THURSDAY 4 JUNE 2026
Sport Fishing2 June 20263 min readBy Fishing Network· AI-assisted

Conservationists Demand Lobster Ban in SA Whale Corridors

A South Australian conservation group is calling for a seasonal ban on commercial rock lobster fishing in Encounter Bay's whale corridors, after fishing rope washed ashore during southern right whale migration season.

Conservationists Demand Lobster Ban in SA Whale Corridors

Key Takeaways

  • 1.Encounter Bay, between the Bluff and Kings Beach, is recognised as a whale nursery area and is one of the most important calving grounds for southern right whales along South Australia's coast.
  • 2.Rock lobster is one of South Australia's most valuable commercial fisheries, and operators argue they already work under strict rules with a clean recent record.
  • 3.Conservationists described the synthetic line as a "ghost net" — lost or discarded gear that can drift for months and entangle marine life long after it has served any purpose.

A South Australian conservation group is demanding the state reinstate a seasonal ban on commercial rock lobster fishing inside whale migration and calving corridors, warning that gear left in the water during breeding season is putting endangered southern right whales at risk.

The call follows the discovery of a length of commercial fishing rope washed ashore at Encounter Bay, near Victor Harbor, on the morning of Monday 2 June. Conservationists described the synthetic line as a "ghost net" — lost or discarded gear that can drift for months and entangle marine life long after it has served any purpose.

Elizabeth Steele-Collins, a spokesperson for the Fleurieu Peninsula-based Encounter Whales Conservation Group, said the situation exposed a contradiction in how the state manages a protected species. "What's the point of having a National Recovery Plan for an endangered species and then effectively putting a minefield across its migration corridor during breeding season?" she said.

Encounter Bay, between the Bluff and Kings Beach, is recognised as a whale nursery area and is one of the most important calving grounds for southern right whales along South Australia's coast. Humpback whales also pass through the region on their seasonal migrations. The group wants commercial rock lobster gear kept out of those waters during the months when whales and their calves are present.

A seasonal closure once applied to the area. According to the group, the ban was in place before the COVID-19 pandemic, then temporarily lifted to support rock lobster operators through a difficult trading period. In 2023, year-round commercial fishing in the zone was made permanent — a decision conservationists now want reversed for the migration window.

**SUPPLIED INFORMATION**

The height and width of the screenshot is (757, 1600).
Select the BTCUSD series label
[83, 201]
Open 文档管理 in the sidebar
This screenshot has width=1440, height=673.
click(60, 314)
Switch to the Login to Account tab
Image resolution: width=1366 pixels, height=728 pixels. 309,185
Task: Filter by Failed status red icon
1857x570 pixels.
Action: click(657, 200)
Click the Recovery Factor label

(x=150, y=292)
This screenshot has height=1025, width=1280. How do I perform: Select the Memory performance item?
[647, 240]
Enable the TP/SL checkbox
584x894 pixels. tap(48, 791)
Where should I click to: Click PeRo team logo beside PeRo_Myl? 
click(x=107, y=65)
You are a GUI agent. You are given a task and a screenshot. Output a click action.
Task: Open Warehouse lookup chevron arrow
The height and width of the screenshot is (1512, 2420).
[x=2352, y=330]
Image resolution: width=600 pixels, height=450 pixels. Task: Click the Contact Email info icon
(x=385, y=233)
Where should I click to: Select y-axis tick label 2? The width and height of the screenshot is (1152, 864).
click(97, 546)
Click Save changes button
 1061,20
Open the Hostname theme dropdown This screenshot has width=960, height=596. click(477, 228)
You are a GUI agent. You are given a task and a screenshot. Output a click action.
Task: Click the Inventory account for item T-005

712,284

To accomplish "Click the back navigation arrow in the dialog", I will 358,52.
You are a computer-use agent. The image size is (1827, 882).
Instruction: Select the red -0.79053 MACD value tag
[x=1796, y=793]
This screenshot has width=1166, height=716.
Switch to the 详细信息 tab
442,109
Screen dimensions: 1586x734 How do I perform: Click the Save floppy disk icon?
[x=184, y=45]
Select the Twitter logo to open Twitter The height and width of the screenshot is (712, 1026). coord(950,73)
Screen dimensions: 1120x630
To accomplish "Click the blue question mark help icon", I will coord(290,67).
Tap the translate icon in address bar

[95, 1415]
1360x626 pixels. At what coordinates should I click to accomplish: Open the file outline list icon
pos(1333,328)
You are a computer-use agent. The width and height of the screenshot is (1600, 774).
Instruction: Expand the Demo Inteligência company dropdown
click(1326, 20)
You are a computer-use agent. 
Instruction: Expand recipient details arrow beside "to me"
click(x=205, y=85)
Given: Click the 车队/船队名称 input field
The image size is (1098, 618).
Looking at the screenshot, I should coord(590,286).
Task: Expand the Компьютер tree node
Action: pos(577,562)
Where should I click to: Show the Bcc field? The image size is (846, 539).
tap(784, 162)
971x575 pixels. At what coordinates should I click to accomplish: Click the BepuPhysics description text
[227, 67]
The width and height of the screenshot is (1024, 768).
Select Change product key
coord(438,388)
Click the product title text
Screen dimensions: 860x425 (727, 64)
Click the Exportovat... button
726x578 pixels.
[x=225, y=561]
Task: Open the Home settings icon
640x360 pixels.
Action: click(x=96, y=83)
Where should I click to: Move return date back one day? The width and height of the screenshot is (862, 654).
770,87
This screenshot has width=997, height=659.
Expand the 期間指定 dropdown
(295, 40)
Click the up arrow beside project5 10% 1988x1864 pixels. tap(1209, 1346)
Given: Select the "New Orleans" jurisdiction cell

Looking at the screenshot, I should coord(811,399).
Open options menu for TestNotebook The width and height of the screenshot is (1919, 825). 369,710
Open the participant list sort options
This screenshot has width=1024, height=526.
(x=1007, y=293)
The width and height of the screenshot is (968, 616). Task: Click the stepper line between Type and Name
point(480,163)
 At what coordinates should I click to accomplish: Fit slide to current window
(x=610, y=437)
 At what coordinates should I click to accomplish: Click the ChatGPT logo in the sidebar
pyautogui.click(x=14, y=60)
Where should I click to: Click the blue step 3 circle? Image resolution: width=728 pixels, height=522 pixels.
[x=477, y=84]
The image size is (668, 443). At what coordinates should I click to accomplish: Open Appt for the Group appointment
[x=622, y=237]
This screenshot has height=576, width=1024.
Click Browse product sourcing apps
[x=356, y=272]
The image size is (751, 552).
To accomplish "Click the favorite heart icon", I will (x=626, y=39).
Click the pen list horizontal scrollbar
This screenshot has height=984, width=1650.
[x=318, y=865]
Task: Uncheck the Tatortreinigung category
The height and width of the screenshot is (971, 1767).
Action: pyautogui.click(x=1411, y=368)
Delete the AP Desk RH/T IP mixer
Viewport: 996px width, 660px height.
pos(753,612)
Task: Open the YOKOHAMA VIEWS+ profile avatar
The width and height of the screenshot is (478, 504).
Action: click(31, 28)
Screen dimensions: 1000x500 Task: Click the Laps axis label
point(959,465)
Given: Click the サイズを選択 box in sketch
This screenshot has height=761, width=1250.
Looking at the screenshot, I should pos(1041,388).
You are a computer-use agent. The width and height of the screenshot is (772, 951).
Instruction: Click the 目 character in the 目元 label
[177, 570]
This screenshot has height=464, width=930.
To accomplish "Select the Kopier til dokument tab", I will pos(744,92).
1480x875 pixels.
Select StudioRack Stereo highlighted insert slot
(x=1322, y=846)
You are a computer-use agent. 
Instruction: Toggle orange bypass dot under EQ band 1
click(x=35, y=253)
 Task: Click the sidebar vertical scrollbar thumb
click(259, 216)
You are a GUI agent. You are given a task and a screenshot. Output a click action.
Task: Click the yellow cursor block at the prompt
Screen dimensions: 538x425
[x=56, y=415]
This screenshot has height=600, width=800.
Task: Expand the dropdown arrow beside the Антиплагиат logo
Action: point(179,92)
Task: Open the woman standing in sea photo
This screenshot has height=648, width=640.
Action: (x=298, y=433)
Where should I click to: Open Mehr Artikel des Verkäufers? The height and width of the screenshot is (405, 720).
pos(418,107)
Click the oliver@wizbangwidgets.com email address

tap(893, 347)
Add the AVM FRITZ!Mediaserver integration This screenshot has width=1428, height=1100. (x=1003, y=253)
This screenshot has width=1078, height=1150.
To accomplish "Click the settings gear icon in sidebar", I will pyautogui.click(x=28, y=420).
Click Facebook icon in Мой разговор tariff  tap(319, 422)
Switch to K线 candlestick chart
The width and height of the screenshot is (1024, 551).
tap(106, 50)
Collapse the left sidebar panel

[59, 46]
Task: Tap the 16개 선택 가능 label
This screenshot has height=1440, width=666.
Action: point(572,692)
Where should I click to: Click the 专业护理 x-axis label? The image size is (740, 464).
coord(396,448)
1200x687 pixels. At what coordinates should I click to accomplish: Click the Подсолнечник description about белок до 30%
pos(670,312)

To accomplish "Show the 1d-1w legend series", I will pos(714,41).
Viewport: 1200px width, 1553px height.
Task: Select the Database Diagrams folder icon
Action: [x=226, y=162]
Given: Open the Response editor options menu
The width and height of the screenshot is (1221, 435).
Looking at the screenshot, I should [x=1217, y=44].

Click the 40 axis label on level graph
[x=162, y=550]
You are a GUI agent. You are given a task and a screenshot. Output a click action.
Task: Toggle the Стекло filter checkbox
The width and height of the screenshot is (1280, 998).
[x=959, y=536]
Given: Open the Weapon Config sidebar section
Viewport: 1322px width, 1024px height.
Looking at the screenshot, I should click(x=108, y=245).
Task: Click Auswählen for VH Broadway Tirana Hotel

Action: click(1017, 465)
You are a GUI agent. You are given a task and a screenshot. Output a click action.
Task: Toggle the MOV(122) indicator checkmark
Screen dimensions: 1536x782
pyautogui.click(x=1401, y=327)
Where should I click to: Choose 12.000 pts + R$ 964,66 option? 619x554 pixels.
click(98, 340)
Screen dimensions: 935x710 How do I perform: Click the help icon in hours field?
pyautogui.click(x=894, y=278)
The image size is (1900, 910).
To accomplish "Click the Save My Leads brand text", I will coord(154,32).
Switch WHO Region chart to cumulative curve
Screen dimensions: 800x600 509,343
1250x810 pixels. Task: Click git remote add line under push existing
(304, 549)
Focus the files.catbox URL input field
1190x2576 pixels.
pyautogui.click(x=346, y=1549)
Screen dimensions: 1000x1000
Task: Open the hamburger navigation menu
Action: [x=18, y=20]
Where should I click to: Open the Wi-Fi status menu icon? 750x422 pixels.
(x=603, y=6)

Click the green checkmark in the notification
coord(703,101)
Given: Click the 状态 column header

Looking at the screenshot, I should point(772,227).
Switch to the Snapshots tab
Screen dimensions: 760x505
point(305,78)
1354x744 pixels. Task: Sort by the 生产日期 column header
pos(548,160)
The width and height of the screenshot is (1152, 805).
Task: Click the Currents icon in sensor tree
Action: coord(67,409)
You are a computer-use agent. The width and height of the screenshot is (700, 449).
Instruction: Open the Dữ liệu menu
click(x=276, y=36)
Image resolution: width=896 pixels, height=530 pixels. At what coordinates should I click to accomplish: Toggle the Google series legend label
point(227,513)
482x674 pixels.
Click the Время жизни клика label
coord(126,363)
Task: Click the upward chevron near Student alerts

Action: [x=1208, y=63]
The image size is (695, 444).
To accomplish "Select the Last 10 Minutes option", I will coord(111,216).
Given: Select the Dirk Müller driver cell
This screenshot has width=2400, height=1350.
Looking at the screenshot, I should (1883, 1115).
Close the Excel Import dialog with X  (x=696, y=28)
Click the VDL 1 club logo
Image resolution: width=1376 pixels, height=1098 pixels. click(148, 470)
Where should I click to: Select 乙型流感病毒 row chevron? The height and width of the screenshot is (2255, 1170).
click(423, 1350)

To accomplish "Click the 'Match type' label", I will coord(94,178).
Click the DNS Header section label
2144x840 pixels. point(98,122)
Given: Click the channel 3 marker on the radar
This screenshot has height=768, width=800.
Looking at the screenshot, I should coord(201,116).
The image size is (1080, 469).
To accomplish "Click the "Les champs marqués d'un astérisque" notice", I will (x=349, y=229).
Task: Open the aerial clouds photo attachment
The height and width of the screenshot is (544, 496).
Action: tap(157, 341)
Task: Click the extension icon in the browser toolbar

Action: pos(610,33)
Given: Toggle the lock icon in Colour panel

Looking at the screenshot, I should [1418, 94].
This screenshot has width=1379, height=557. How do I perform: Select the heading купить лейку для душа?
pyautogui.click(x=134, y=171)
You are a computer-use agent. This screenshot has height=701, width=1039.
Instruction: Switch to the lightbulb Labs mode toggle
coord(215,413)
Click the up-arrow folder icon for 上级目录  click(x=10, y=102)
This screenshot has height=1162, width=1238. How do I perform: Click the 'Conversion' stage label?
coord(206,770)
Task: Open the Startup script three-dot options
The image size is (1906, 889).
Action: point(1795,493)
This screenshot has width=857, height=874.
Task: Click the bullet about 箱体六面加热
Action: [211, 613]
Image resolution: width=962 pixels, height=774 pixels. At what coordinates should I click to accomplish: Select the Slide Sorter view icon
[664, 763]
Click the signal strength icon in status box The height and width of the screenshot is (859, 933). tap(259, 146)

**REQUIRED ACTIONS**
a) Answer these questions from the lobster ban article:
(i) On what morning was the fishing rope found washed ashore at Encounter Bay?
(ii) Which group does Elizabeth Steele-Collins speak for?
(iii) In what year was year-round commercial fishing in the zone made permanent?
b) Carry on the article about the lobster ban in South Australia's whale corridors, starting after its last paragraph.
The items have nothing to do with the article on the lobster ban in whale corridors.

**OUTPUTS BY TASK**
a)
(i) Monday 2 June
(ii) The Encounter Whales Conservation Group, based on the Fleurieu Peninsula
(iii) 2023

b)
The state's fisheries authority, PIRSA (Primary Industries and Resources South Australia), defended the current arrangements. It said there had been no reported whale interactions in the Northern Zone Rock Lobster Fishery since the 2007-08 season, and no disentanglements had been required since the seasonal closure was removed in 2023. PIRSA pointed to mandatory reporting requirements and an industry Code of Practice as existing safeguards.

For the wider fishing community, the dispute sits at an uncomfortable intersection. Rock lobster is one of South Australia's most valuable commercial fisheries, and operators argue they already work under strict rules with a clean recent record. Conservationists counter that the absence of reported entanglements does not prove gear poses no threat — only that no incident has been documented and confirmed.

Entanglement remains one of the most serious hazards facing large whales worldwide. Ropes connecting surface buoys to seabed pots can wrap around a whale's tail, flippers or mouth, leading to slow injury, exhaustion or drowning. Calves, smaller and less experienced, are considered especially vulnerable.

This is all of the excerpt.